Helen Malko is a program manager at Columbia Global Centers | Amman, where she runs the Fellowship Program for Emerging Displaced Scholars. Prior to moving to Amman, Helen served as content manager for Mapping Mesopotamian Monuments. From 2014 to 2017, Dr. Malko was a postdoctoral scholar in the Department of Art History and Archaeology and the Italian Academy for Advanced Studies at Columbia University. She was awarded the Andrew W. Mellon Fellowship to conduct research in the Department of Ancient Near Eastern Art, Metropolitan Museum, from 2012 to 2014. Helen holds a Ph.D. in archaeology and anthropology from Stony Brook University and a master’s degree in the archaeology of the ancient Near East from Baghdad University. She holds a diploma in historic preservation from Rutgers University. Her research combines archaeology, cultural heritage, and museum practices in the Middle East, particularly in Iraq.

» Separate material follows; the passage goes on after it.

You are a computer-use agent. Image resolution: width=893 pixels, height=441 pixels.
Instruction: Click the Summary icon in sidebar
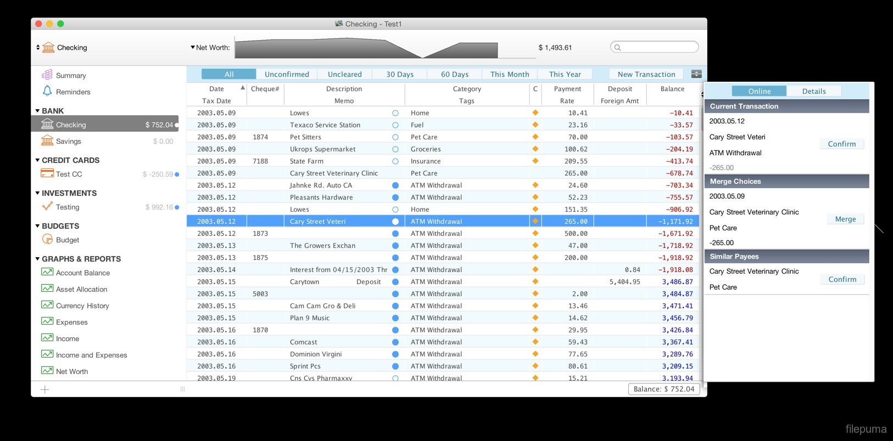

Serdar Yalcin is the Assistant Professor of Ancient and Medieval Art at Macalester College. He received his Ph.D. in Near Eastern art and archaeology from Columbia University in 2014. From 2014 to 2016, Dr. Yalcin was a postdoctoral teaching fellow at Parsons School of Design in New York. In addition to his work for the Mapping Mesopotamian Monuments Project, Dr. Yalcin has been an active member of the Tarsus-Gözlükule Project since 2003, participating in both the excavations and the analysis of the excavated archaeological material.
Türkan Pilavcı completed her Ph.D. at Columbia University in 2017, specializing in the art and archaeology of the ancient Near East. Her dissertation investigated the cult practices and ritual paraphernalia of Anatolia during the Hittite period. Türkan received her B.A. in Political Science and History from Boğaziçi University, Istanbul and completed her M.A. in the Archaeology of the Eastern Mediterranean at K.U. Leuven. Having participated in numerous archaeological projects, since 2007 she has been active in the Tarsus-Gözlükule Excavation and Research Project, Turkey. She is currently teaching at Boğaziçi University.
Haider Oraibi Almamori received his M.A. and Ph.D. Degrees in Archaeology from Kokushikan University in Japan. He has been an archaeologist with the State Board of Antiquities and Heritage in Babylon since 1999 and has served as the Director of the Umm al Agarib excavations in Iraq. He now teaches archaeology at the University of Babylon.
Yasmin al-Asadi is a Lecturer in the College of Archaeology at Mosul University, Iraq. She holds a Ph.D. in the art and archaeology of the Ancient Near East from Mosul University and a Master’s degree in archaeology from Baghdad University. Her research is focused on Mesopotamian art and archaeology especially during the Neo-Assyrian period. Yasmin has published several books and articles on various aspects of Mesopotamian art, and she has taught various classes and supervised students at Mosul University since 2005.